--- Start Text block ---

It's a different journey for sure....CC's are forbidden fruit and have been for decades so when one goes down the road it has a different trajectory. Puff is a place that will not let the members dictate their Policy....regardless of our opinion and I can't say I agree or disagree with it....it just means that one has to seek their own journey and do it in such a way where the compromise doesn't break established rules...it can be done but this is why Veterans are so quiet to discuss.....and DON'T ask them....at some point you'll find through experience what the answer is...secret handshake, secret code, secret this secret that....took me years to do it right so if that gives you any info....how it's done.


----------



## BobP (Nov 2, 2018)

S&W said:


> From a Noobs perspective this adds another layer of complexity to an already daunting adventure. I've got to say that I'm having trouble working up the nerve to order CC's from anyone without the benefit of the advice that I can't get because it's against the rules. I'm beginning to see why relatively few BOTL smoke CC's. It's not for the faint of heart.


The first time is always tough. This can be applied to a few things that come to mind, for example jumping out of a perfectly good helicopter. But, after the first time, it gets easier and you find yourself enjoying it. Just be prepared for your second order soon after the first.


----------



## S&W (Aug 2, 2018)

Cigary said:


> Puff is a place that will not let the members dictate their Policy....regardless of our opinion and I can't say I agree or disagree with it....it just means that one has to seek their own journey and do it in such a way where the compromise doesn't break established rules...

--- End Text block ---

Problems>
a: In the cigar forum thread, what reason does S&W give for having trouble working up the nerve to order CC's? Answer in one to three sentences.
b: Please extend the cigar forum thread from the point where it stops.
The data is not needed for either task.

--- Start Provided data ---

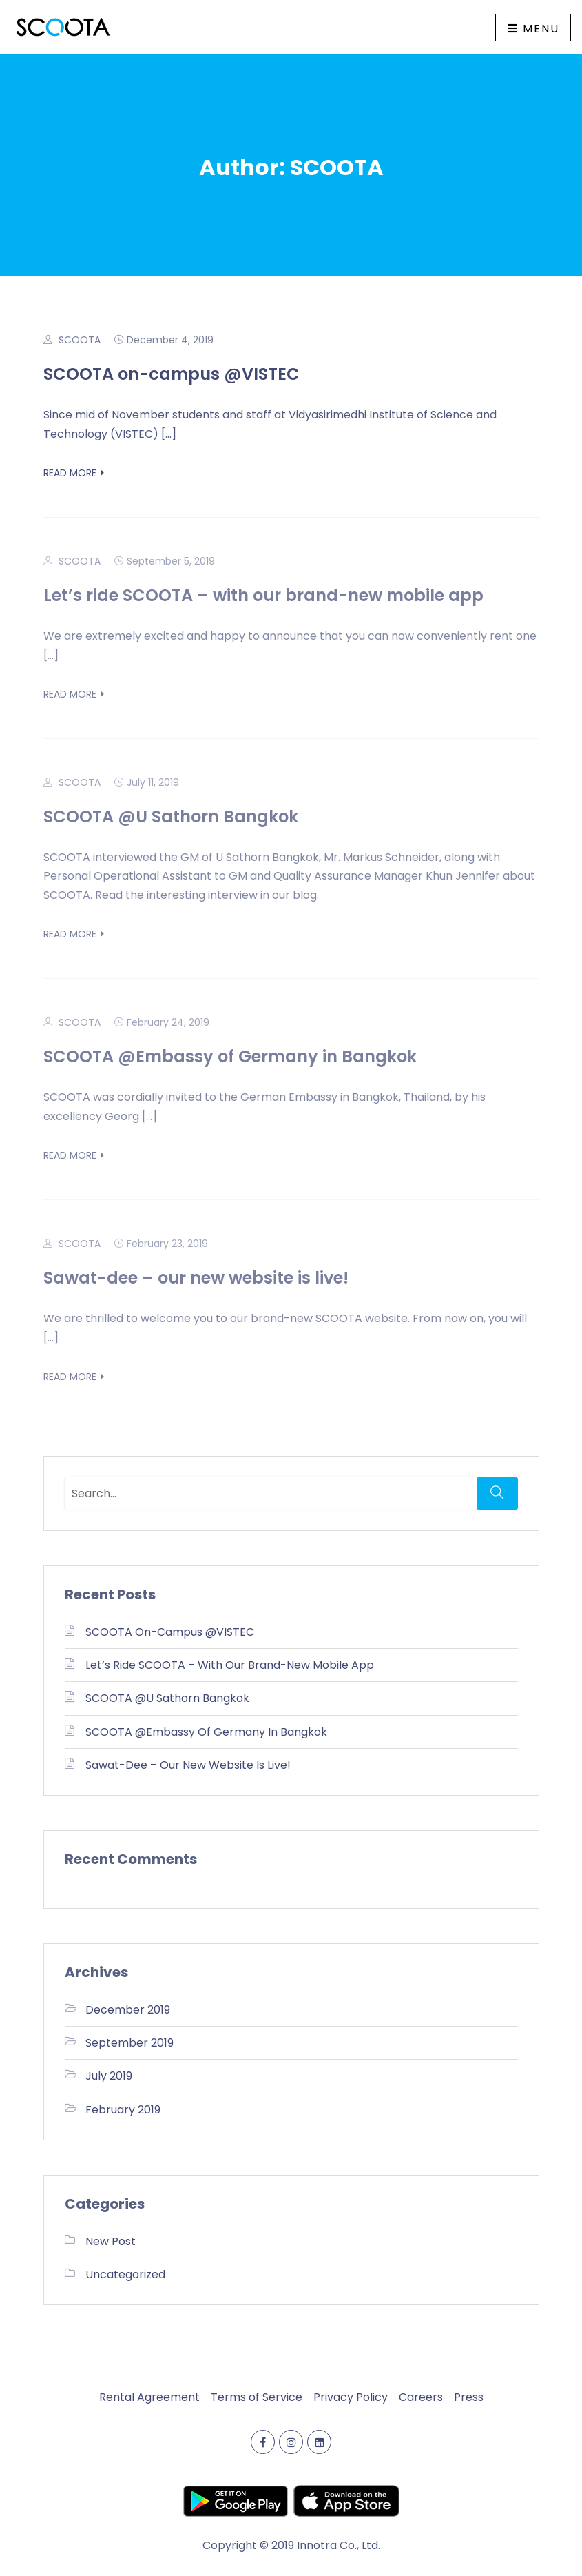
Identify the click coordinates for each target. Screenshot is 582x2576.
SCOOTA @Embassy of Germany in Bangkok (230, 1056)
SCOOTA (80, 340)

--- End Provided data ---

Task-by-task answers>
a: S&W can't get advice on ordering them, because giving that advice is against the rules.

b:
The rules are in place for a reason and I wasn't looking for a work-around. Just expressing a little dismay, that while still debating whether and where to take the plunge, yet another variable to consider was presented in this thread. But I'm not easily discouraged.

This is another excellent thread with great info. I apologize for the thread drift.


----------



## TonyBrooklyn (Jan 28, 2010)

S&W said:


> From a Noobs perspective this adds another layer of complexity to an already daunting adventure. I've got to say that I'm having trouble working up the nerve to order CC's from anyone without the benefit of the advice that I can't get because it's against the rules. I'm beginning to see why relatively few BOTL smoke CC's. It's not for the faint of heart.


Start with a small order become friends with those that smoke Cubans. Etc.:vs_cool:
Its really that easy or at least it was for us old timers.
And we had to order by word of mouth and trust there was no internet.
Orders where phoned or faxed in back then.
The problem that i have these days with helping people out is.
As soon as they hit a bump you get the old well you told me to.
Forget about a thank you sense of entitlement i think its called. :vs_laugh:
This thread was about differences in legit stores vs grey market period.
So how did you interject with purchases. :vs_mad:


----------



## S&W (Aug 2, 2018)

TonyBrooklyn said:


> ...This thread was about differences in legit stores vs grey market period.
> So how did you interject with purchases. :vs_mad:


That's an easy question. The answer is "a sense of entitlement":wink2:

Again my apologies for the thread drift. Linear thought/conversation is not one of my strong suits.

...and Thank you!
:grin2:


----------



## UBC03 (Nov 18, 2015)

S&W said:


> That's an easy question. The answer is "a sense of entitlement":wink2:
> 
> Again my apologies for the thread drift. Linear thought/conversation is not one of my strong suits.
> 
> ...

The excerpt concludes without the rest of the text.